Source data:

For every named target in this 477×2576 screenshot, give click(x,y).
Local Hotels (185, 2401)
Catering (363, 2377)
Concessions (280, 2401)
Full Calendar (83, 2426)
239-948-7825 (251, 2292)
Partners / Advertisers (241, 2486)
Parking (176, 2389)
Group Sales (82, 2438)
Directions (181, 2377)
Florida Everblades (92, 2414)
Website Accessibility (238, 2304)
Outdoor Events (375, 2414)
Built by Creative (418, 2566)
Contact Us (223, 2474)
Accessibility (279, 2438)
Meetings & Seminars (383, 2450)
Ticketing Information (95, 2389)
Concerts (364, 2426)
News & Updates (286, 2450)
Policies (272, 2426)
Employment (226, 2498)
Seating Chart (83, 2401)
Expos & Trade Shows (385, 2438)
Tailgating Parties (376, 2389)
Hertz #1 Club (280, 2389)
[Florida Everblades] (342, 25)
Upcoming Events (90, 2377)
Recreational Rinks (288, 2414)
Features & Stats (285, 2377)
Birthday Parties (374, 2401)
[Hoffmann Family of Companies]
---
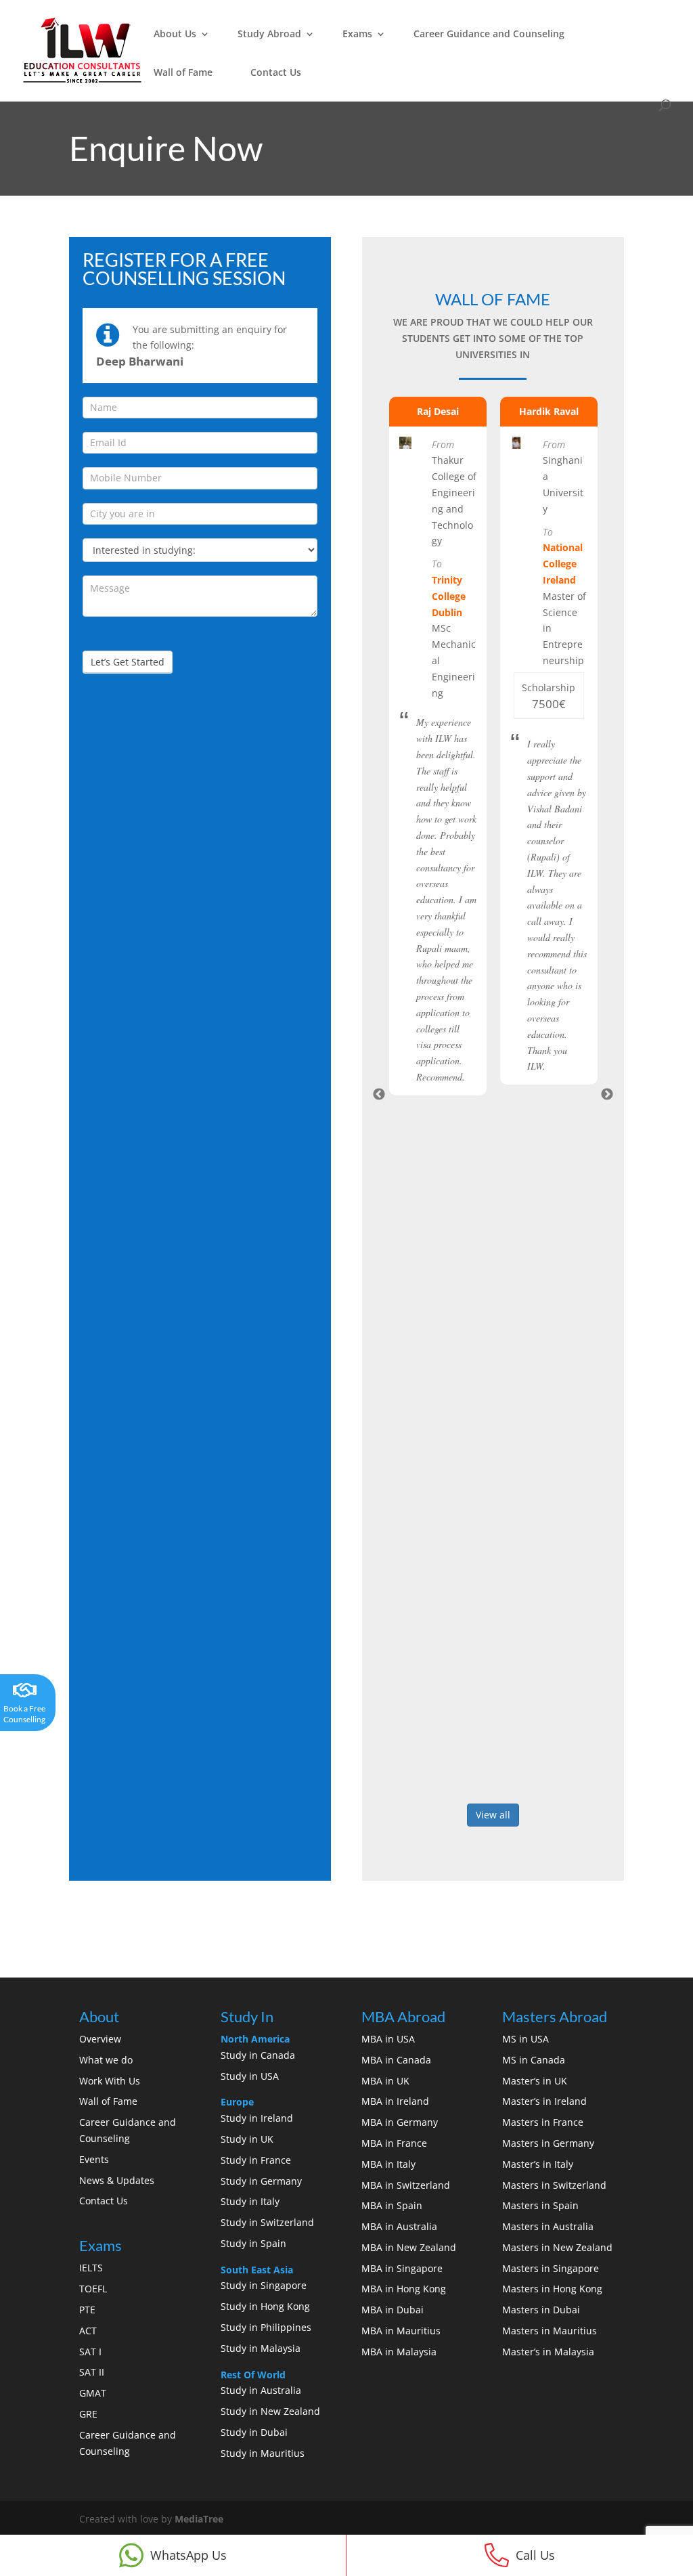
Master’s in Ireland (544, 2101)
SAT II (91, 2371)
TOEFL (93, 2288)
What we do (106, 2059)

Exercise brief: Match on "Parties" and copy out every line of the entries that contains it.

Answer box:
Tailgating Parties (376, 2389)
Birthday Parties (374, 2401)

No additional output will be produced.